(Beginning of DATA SUPPLIED)

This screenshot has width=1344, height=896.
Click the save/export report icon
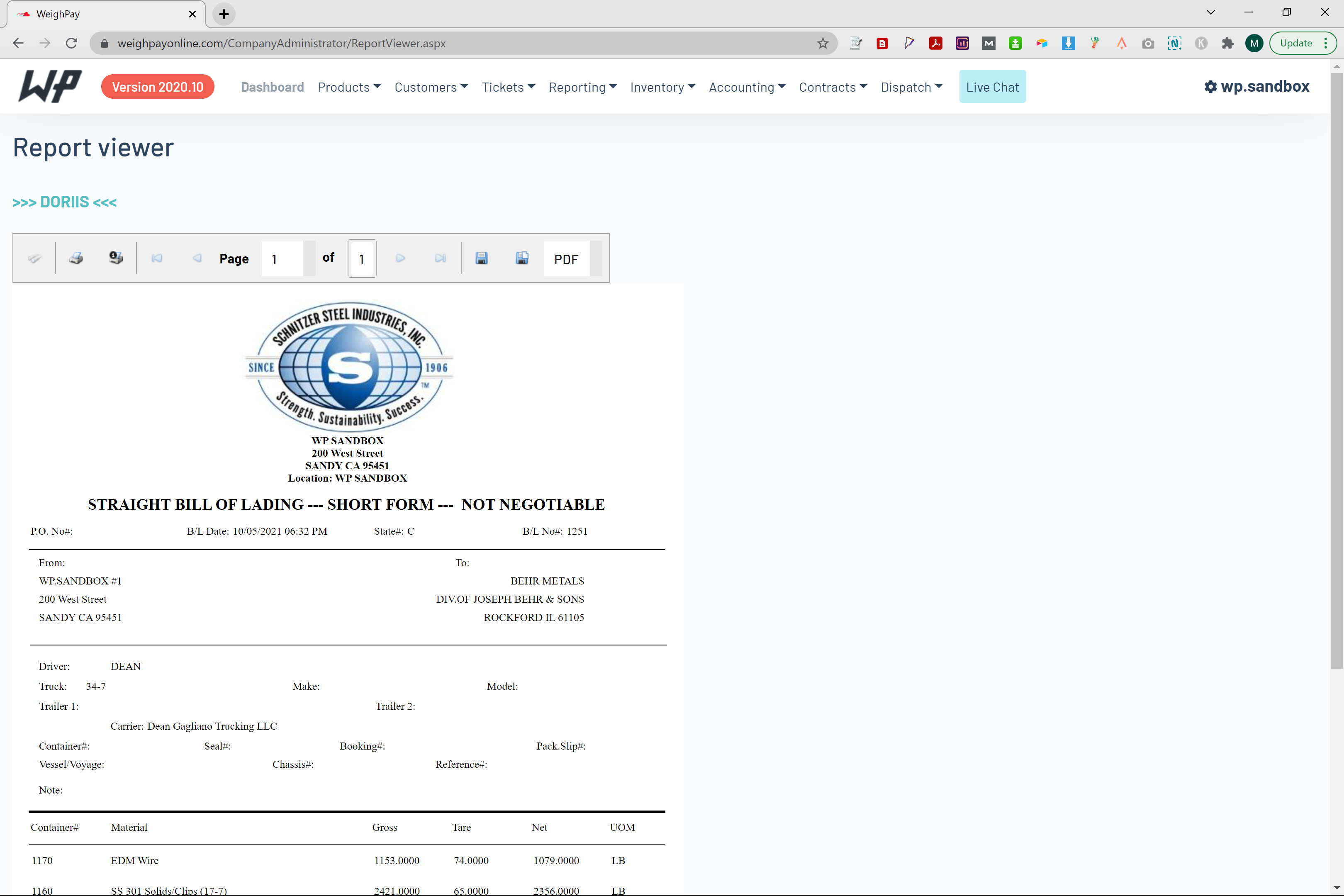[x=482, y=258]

(End of DATA SUPPLIED)
(Beginning of DATA SUPPLIED)

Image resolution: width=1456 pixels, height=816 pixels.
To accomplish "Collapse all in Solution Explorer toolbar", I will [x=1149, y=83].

(End of DATA SUPPLIED)

**PROBLEM DESCRIPTION**
Show all lines above that contain "width".

**RESULT BELOW**
This screenshot has width=1344, height=896.
Image resolution: width=1456 pixels, height=816 pixels.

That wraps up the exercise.